On the other hand, the increase in electric vehicle adoption could spur a wave of older gas-powered vehicles being replaced by EVs, maintaining or increasing the market size in the process. Additionally, the ongoing development of autonomous driving could lead to both an increase in shared vehicle use, and a possible surge in demand as new vehicle forms and uses are developed.

Broad socio-economic trends are also critical to consider, such as the aftermath of economic downturns, which have historically impacted consumer behavior towards vehicle purchasing and preferences. The 2008 crisis, for example, saw a shift away from large SUVs towards more fuel-efficient and environmentally friendly vehicles. Moreover, globalization has intensified competition within the automotive industry, as multiple international brands compete within the U.S. market.

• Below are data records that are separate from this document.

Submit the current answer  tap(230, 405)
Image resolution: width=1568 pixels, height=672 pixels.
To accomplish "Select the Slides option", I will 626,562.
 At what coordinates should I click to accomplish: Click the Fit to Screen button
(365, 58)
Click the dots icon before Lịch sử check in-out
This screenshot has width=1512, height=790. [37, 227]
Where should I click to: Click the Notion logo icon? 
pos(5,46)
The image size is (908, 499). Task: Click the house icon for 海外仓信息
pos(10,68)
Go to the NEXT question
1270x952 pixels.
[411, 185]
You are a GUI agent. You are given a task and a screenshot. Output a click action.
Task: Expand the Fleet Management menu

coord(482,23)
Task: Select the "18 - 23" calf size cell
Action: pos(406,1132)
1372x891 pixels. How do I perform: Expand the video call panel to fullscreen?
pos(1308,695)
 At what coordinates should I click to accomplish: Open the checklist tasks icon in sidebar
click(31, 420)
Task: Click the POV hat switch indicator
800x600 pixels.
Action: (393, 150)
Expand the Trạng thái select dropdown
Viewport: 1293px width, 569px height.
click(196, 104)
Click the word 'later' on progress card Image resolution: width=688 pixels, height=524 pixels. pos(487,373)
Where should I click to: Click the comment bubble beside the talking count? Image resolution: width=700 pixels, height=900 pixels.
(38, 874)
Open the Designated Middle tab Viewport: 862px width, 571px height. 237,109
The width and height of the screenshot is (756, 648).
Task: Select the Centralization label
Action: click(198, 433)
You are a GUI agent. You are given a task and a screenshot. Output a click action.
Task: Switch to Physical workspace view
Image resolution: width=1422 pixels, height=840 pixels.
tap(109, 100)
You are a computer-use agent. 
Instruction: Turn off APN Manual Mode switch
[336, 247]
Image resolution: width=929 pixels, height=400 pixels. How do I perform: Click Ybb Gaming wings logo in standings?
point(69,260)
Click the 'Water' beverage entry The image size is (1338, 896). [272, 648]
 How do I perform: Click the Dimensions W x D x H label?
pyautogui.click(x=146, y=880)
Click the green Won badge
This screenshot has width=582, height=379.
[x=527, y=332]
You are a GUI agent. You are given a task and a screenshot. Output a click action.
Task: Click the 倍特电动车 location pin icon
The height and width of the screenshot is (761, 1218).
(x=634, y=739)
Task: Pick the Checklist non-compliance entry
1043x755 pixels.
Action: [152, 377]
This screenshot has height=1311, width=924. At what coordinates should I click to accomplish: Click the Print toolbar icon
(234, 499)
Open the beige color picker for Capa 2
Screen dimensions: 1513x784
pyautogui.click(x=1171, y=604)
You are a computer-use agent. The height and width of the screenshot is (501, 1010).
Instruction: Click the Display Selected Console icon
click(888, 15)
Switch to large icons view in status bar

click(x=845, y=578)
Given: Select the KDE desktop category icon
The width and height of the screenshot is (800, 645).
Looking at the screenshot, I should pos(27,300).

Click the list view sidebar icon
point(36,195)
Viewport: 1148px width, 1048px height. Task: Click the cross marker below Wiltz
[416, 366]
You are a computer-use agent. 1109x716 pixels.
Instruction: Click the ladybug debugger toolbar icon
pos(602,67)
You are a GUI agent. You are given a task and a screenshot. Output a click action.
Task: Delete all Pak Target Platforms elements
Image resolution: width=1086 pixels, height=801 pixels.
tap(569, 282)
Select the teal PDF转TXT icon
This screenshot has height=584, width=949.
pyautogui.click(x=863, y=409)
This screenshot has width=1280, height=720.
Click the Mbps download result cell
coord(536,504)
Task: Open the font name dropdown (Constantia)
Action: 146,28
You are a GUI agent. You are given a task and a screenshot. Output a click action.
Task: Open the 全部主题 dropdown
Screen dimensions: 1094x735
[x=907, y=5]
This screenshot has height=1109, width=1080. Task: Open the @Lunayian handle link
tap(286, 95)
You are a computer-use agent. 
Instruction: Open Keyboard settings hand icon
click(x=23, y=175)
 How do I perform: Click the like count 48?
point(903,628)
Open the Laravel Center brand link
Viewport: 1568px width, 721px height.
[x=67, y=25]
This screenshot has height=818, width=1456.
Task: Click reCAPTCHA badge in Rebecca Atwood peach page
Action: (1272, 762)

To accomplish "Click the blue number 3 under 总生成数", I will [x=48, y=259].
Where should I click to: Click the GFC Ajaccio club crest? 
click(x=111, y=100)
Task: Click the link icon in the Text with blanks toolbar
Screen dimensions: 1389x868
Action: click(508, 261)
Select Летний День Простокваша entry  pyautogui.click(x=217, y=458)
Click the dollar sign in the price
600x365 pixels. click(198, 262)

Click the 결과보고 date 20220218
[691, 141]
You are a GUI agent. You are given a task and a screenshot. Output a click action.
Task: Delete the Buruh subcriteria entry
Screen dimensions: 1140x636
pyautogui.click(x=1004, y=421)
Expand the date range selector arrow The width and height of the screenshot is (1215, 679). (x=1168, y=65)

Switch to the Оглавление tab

Considering the factors mentioned above, the overall market size for light vehicles in 2035 would likely be influenced by a combination of reduced personal vehicle ownership due to ride-sharing and autonomous vehicles, offset by a potentially increased demand for electric and technologically advanced vehicles. The emergence of the COVID-19 pandemic showed that global shocks could shift industry dynamics rapidly. Therefore, it's reasonable to assume that while the number of units might remain stagnant or see moderate growth, the types of vehicles that make up the market in 2035 will look substantially different from today.